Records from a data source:
■ ■ ■ ■ ■ ■ ■

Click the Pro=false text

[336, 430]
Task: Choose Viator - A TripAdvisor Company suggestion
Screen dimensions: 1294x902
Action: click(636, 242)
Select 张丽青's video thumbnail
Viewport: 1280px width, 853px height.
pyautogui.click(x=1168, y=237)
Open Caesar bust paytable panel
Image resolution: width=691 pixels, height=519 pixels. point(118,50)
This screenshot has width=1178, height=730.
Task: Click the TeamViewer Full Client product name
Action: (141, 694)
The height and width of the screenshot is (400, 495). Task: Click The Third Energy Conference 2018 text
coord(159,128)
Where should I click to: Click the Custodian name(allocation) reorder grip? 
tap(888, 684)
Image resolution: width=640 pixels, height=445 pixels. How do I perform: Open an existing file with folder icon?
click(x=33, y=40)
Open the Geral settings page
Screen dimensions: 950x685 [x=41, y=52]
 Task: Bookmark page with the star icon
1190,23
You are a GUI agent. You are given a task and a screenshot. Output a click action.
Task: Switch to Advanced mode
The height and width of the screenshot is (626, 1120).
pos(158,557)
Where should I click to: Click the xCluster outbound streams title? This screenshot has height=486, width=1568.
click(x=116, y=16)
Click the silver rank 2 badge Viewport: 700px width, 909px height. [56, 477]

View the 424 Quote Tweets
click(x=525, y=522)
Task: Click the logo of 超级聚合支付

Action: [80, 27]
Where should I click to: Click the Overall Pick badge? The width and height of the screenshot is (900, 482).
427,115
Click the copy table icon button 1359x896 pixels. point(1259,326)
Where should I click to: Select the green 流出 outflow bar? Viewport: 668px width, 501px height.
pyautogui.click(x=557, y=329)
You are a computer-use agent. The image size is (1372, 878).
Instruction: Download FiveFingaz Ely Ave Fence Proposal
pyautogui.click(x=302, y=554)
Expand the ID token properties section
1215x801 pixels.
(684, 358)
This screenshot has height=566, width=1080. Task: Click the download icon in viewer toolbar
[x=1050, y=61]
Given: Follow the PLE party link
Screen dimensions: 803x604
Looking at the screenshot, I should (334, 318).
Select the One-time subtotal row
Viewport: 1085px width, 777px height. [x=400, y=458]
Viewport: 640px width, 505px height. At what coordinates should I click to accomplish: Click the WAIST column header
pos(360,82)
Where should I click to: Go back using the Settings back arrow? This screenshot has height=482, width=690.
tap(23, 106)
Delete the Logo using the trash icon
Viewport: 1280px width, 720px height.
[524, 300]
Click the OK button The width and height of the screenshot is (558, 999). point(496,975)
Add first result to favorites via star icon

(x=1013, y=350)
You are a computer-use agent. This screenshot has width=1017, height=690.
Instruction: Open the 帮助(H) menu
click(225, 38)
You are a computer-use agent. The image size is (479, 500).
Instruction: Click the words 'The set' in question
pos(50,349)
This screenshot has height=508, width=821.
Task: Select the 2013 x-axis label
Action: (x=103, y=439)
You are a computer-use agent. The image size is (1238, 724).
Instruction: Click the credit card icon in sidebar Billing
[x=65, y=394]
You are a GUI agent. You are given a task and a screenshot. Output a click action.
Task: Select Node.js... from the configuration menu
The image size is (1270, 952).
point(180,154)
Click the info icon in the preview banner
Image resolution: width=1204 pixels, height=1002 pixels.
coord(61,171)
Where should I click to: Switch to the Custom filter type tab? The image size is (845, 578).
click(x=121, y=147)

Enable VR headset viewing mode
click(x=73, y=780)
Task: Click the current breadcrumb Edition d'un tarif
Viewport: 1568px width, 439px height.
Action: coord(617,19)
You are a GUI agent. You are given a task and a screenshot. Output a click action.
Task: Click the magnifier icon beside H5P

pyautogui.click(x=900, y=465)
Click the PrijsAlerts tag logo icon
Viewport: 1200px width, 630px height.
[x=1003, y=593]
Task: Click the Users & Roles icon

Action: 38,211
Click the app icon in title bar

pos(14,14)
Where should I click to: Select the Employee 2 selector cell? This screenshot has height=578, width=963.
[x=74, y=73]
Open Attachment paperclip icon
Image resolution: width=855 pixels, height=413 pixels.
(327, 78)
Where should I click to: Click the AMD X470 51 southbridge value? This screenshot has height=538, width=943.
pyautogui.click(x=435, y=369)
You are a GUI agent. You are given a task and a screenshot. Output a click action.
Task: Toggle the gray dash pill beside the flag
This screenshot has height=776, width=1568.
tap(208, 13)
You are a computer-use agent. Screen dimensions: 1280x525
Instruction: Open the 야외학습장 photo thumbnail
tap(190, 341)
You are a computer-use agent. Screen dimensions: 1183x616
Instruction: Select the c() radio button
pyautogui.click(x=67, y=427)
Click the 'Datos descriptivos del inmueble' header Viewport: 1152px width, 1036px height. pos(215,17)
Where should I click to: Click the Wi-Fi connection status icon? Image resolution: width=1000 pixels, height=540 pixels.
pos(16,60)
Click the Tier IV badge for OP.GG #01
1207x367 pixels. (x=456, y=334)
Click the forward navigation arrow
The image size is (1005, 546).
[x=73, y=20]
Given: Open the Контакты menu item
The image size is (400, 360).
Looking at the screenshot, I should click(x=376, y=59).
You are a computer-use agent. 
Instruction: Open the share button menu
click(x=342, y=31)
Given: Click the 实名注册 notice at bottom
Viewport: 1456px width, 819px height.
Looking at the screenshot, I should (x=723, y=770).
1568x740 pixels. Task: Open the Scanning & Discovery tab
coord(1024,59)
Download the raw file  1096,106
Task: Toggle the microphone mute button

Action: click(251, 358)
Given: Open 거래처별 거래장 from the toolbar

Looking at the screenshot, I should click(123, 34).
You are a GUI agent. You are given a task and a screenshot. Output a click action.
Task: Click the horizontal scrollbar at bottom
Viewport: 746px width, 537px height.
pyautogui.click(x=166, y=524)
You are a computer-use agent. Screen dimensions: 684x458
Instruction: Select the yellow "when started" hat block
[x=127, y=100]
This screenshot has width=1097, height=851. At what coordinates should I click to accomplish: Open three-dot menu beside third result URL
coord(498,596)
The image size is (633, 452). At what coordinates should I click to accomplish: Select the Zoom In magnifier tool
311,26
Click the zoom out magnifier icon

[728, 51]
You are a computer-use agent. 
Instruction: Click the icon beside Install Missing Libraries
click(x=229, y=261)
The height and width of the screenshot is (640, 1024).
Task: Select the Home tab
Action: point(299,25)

■ ■ ■ ■ ■ ■ ■

(Task details):
Give the data back exactly as it stands.

(Task response):
Click the Pro=false text

[336, 430]
Task: Choose Viator - A TripAdvisor Company suggestion
Screen dimensions: 1294x902
Action: click(636, 242)
Select 张丽青's video thumbnail
Viewport: 1280px width, 853px height.
pyautogui.click(x=1168, y=237)
Open Caesar bust paytable panel
Image resolution: width=691 pixels, height=519 pixels. point(118,50)
This screenshot has width=1178, height=730.
Task: Click the TeamViewer Full Client product name
Action: (141, 694)
The height and width of the screenshot is (400, 495). Task: Click The Third Energy Conference 2018 text
coord(159,128)
Where should I click to: Click the Custodian name(allocation) reorder grip? 
tap(888, 684)
Image resolution: width=640 pixels, height=445 pixels. How do I perform: Open an existing file with folder icon?
click(x=33, y=40)
Open the Geral settings page
Screen dimensions: 950x685 [x=41, y=52]
 Task: Bookmark page with the star icon
1190,23
You are a GUI agent. You are given a task and a screenshot. Output a click action.
Task: Switch to Advanced mode
The height and width of the screenshot is (626, 1120).
pos(158,557)
Where should I click to: Click the xCluster outbound streams title? This screenshot has height=486, width=1568.
click(x=116, y=16)
Click the silver rank 2 badge Viewport: 700px width, 909px height. [56, 477]

View the 424 Quote Tweets
click(x=525, y=522)
Task: Click the logo of 超级聚合支付

Action: [80, 27]
Where should I click to: Click the Overall Pick badge? The width and height of the screenshot is (900, 482).
427,115
Click the copy table icon button 1359x896 pixels. point(1259,326)
Where should I click to: Select the green 流出 outflow bar? Viewport: 668px width, 501px height.
pyautogui.click(x=557, y=329)
You are a computer-use agent. The image size is (1372, 878).
Instruction: Download FiveFingaz Ely Ave Fence Proposal
pyautogui.click(x=302, y=554)
Expand the ID token properties section
1215x801 pixels.
(684, 358)
This screenshot has height=566, width=1080. Task: Click the download icon in viewer toolbar
[x=1050, y=61]
Given: Follow the PLE party link
Screen dimensions: 803x604
Looking at the screenshot, I should (334, 318).
Select the One-time subtotal row
Viewport: 1085px width, 777px height. [x=400, y=458]
Viewport: 640px width, 505px height. At what coordinates should I click to accomplish: Click the WAIST column header
pos(360,82)
Where should I click to: Go back using the Settings back arrow? This screenshot has height=482, width=690.
tap(23, 106)
Delete the Logo using the trash icon
Viewport: 1280px width, 720px height.
[524, 300]
Click the OK button The width and height of the screenshot is (558, 999). point(496,975)
Add first result to favorites via star icon

(x=1013, y=350)
You are a computer-use agent. This screenshot has width=1017, height=690.
Instruction: Open the 帮助(H) menu
click(225, 38)
You are a computer-use agent. The image size is (479, 500).
Instruction: Click the words 'The set' in question
pos(50,349)
This screenshot has height=508, width=821.
Task: Select the 2013 x-axis label
Action: (x=103, y=439)
You are a computer-use agent. The image size is (1238, 724).
Instruction: Click the credit card icon in sidebar Billing
[x=65, y=394]
You are a GUI agent. You are given a task and a screenshot. Output a click action.
Task: Select Node.js... from the configuration menu
The image size is (1270, 952).
point(180,154)
Click the info icon in the preview banner
Image resolution: width=1204 pixels, height=1002 pixels.
coord(61,171)
Where should I click to: Switch to the Custom filter type tab? The image size is (845, 578).
click(x=121, y=147)

Enable VR headset viewing mode
click(x=73, y=780)
Task: Click the current breadcrumb Edition d'un tarif
Viewport: 1568px width, 439px height.
Action: coord(617,19)
You are a GUI agent. You are given a task and a screenshot. Output a click action.
Task: Click the magnifier icon beside H5P

pyautogui.click(x=900, y=465)
Click the PrijsAlerts tag logo icon
Viewport: 1200px width, 630px height.
[x=1003, y=593]
Task: Click the Users & Roles icon

Action: 38,211
Click the app icon in title bar

pos(14,14)
Where should I click to: Select the Employee 2 selector cell? This screenshot has height=578, width=963.
[x=74, y=73]
Open Attachment paperclip icon
Image resolution: width=855 pixels, height=413 pixels.
(327, 78)
Where should I click to: Click the AMD X470 51 southbridge value? This screenshot has height=538, width=943.
pyautogui.click(x=435, y=369)
You are a GUI agent. You are given a task and a screenshot. Output a click action.
Task: Toggle the gray dash pill beside the flag
This screenshot has height=776, width=1568.
tap(208, 13)
You are a computer-use agent. Screen dimensions: 1280x525
Instruction: Open the 야외학습장 photo thumbnail
tap(190, 341)
You are a computer-use agent. Screen dimensions: 1183x616
Instruction: Select the c() radio button
pyautogui.click(x=67, y=427)
Click the 'Datos descriptivos del inmueble' header Viewport: 1152px width, 1036px height. pos(215,17)
Where should I click to: Click the Wi-Fi connection status icon? Image resolution: width=1000 pixels, height=540 pixels.
pos(16,60)
Click the Tier IV badge for OP.GG #01
1207x367 pixels. (x=456, y=334)
Click the forward navigation arrow
The image size is (1005, 546).
[x=73, y=20]
Given: Open the Контакты menu item
The image size is (400, 360).
Looking at the screenshot, I should click(x=376, y=59).
You are a computer-use agent. 
Instruction: Open the share button menu
click(x=342, y=31)
Given: Click the 实名注册 notice at bottom
Viewport: 1456px width, 819px height.
Looking at the screenshot, I should (x=723, y=770).
1568x740 pixels. Task: Open the Scanning & Discovery tab
coord(1024,59)
Download the raw file  1096,106
Task: Toggle the microphone mute button

Action: click(251, 358)
Given: Open 거래처별 거래장 from the toolbar

Looking at the screenshot, I should click(123, 34).
You are a GUI agent. You are given a task and a screenshot. Output a click action.
Task: Click the horizontal scrollbar at bottom
Viewport: 746px width, 537px height.
pyautogui.click(x=166, y=524)
You are a computer-use agent. Screen dimensions: 684x458
Instruction: Select the yellow "when started" hat block
[x=127, y=100]
This screenshot has width=1097, height=851. At what coordinates should I click to accomplish: Open three-dot menu beside third result URL
coord(498,596)
The image size is (633, 452). At what coordinates should I click to accomplish: Select the Zoom In magnifier tool
311,26
Click the zoom out magnifier icon

[728, 51]
You are a computer-use agent. 
Instruction: Click the icon beside Install Missing Libraries
click(x=229, y=261)
The height and width of the screenshot is (640, 1024).
Task: Select the Home tab
Action: point(299,25)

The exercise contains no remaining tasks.